Myanmar junta arrests more; UN envoy in Singapore

YANGON - Myanmar's junta arrested more people on Wednesday hours after the departure of a U.N. envoy who came to the country to try to end a bloody crackdown on protests which sparked international outrage.

At least eight truckloads of prisoners were hauled out of downtown Yangon, the former Burma's biggest city and centre of last week's monk-led protests against decades of military rule and deepening economic hardship, witnesses said.

In one house near the Shwedagon Pagoda, the holiest shrine in the devoutly Buddhist country and starting point for the rallies, only a 13-year-old girl remained. Her parents had been taken, she said.

"They warned us not to run away as they might be back," she said after people from rows of shophouses were ordered onto the street in the middle of the night and many taken away.

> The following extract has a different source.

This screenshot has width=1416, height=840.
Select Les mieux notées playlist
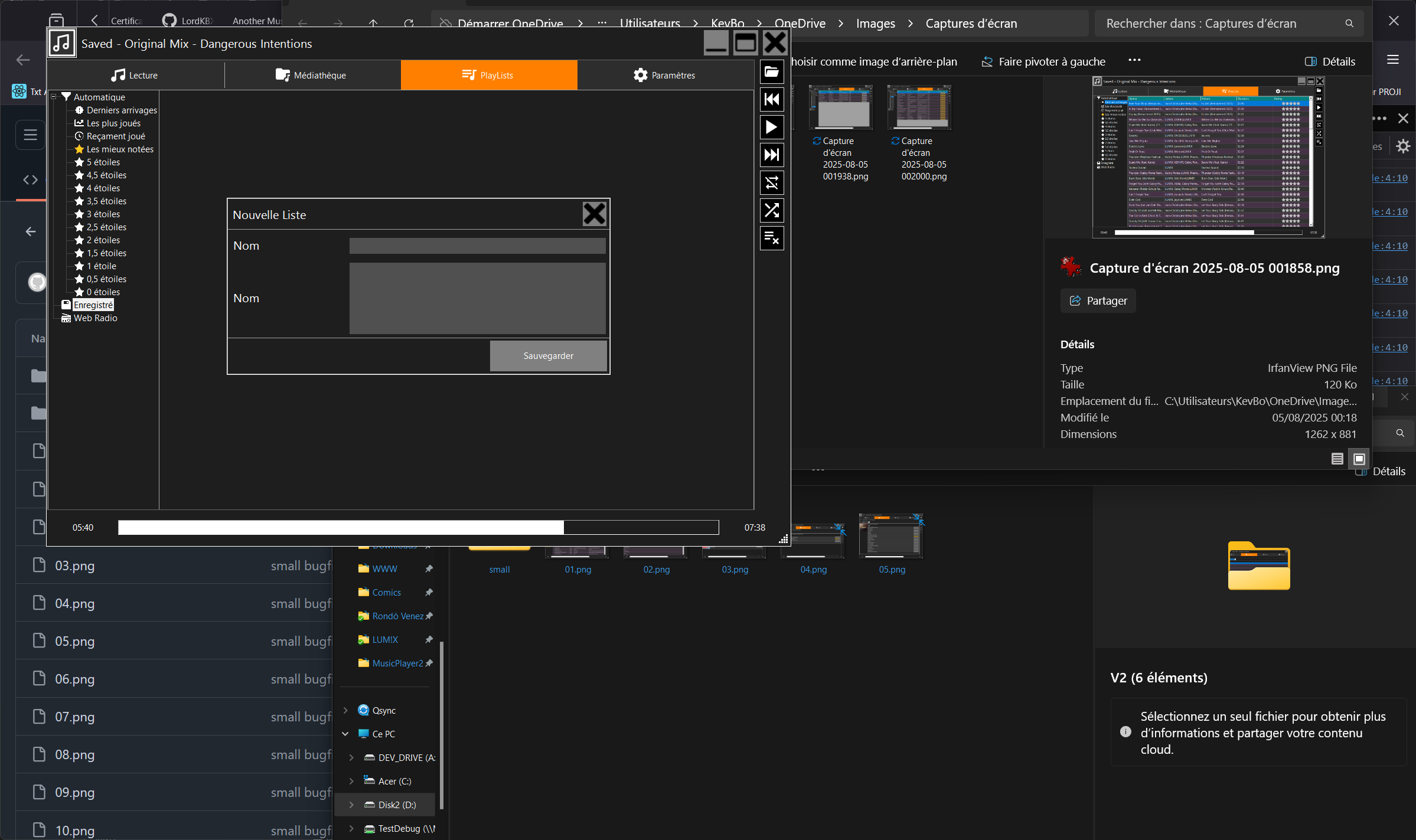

The crackdown continued despite some hopes of progress by U.N. special envoy Ibrahim Gambari on his mission to persuade junta chief Than Shwe to relax his iron grip and open talks with detained opposition leader Aung San Suu Kyi, whom he met twice.

Singapore, chairman of the Association of South East Asian Nations (ASEAN) of which Myanmar is a member, said it "was encouraged by the access and cooperation given by the Myanmar government to Mr Gambari."

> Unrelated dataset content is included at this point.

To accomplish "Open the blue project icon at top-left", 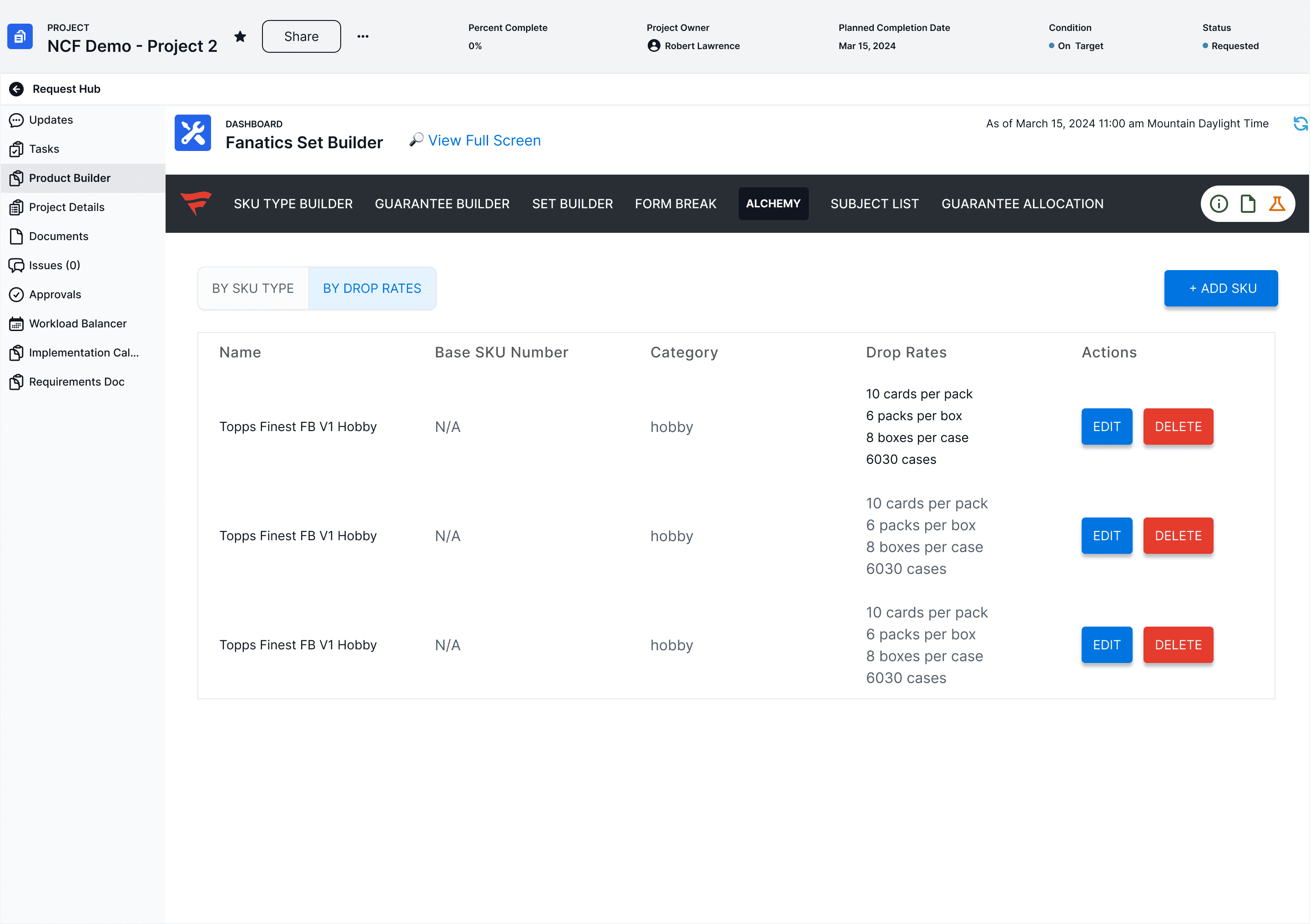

Gambari was in Singapore on Wednesday on his way back to New York but was unlikely to say anything publicly before speaking to U.N. Secretary-General Ban Ki-moon, a U.N. official told Reuters.

U.N. sources said he was expected to return to Myanmar in early November.

There were no indications of how his mission and international pressure might change the policies of a junta which seldom heeds outside pressure and rarely admits U.N. officials.

"I don't expect much to come of this. I think the top leadership is so entrenched in their views that it's not going to help," said David Steinberg, a Georgetown University expert on Myanmar.

"They will say they are on the road to democracy and so what do you want anyway?", he added, referring to the junta's "seven-step road to democracy".

The first of the seven steps has been completed with the end of an on-off 14-year national convention which produced guidelines for a constitution that critics say will entrench military rule and exclude Suu Kyi from office.

"NORMALCY RESTORED"

The junta says the monk-led protests -- which filled five city blocks -- were countered with "the least force possible" and Yangon and other cities had returned to normal.

The ruling generals appear to believe they have suppressed the protests and have lifted the barricades around the Shwedagon and Sule pagodas, the focal points of the demonstrations, eased an overnight curfew by two hours and released some of the monks swept up in widespread raids on monasteries.

The demonstrations, the biggest challenge to the junta's power in nearly 20 years, began with small marches against shock fuel price rises in August and swelled after troops fired over the heads of a group of monks.

One young monk said 80 of the 96 taken from his monastery were allowed to return during Wednesday night after being threatened verbally but not physically during interrogation.

"We were forced to change into civilian dress before they interrogated us," the freed monk said. "They questioned us day and night but we were fed two meals a day."

However, there was still a heavy armed presence on the streets of Yangon and Mandalay, the second city, witnesses said.

The junta is also sending gangs through homes looking for monks in hiding, sweeping raids that Western diplomats say are creating a climate of terror.

There was no let up in international anger at the ruthless response to the peaceful protests.

In Geneva, the U.N. Human Rights Council, including China, the closest thing the regime has to an ally, condemned the junta's "violent repression".

It called on the generals to allow the U.N. human rights envoy to Myanmar, Paulo Sergio Pinheiro, to visit for the first time in four years. He said the number detained was now in the thousands.

"Light must absolutely be shed on what happened," Pinheiro told the council, which adopted a resolution deploring beatings, killings and detentions. Myanmar said the hearing was being used by "powerful countries for political exploitation".

In Washington, the Senate and House of Congress passed resolutions loaded with passionate language to condemn the crackdown.

But nothing has emerged to suggest the generals are prepared to make a deal with Suu Kyi, whose National League for Democracy won a landslide 1990 election victory the junta ignored.

So far, ASEAN's policy of "constructive engagement" has shown no signs of achieving the "national reconciliation and a peaceful transition to democracy" in Myanmar Singapore Prime Minister Lee Hsien Loong told Gambari on Wednesday it wanted.

The junta has ignored years of Western sanctions on Myanmar, one of Asia's brightest prospects and the world's largest rice exporter when it won independence from Britain in 1948 but now one of the region's poorest despite an abundance of natural resources.

"The NLD has been saying we're prepared to talk, we're not being absolutist, but Than Shwe is being absolutist, at least according to all reports, and that is a problem," Steinberg said.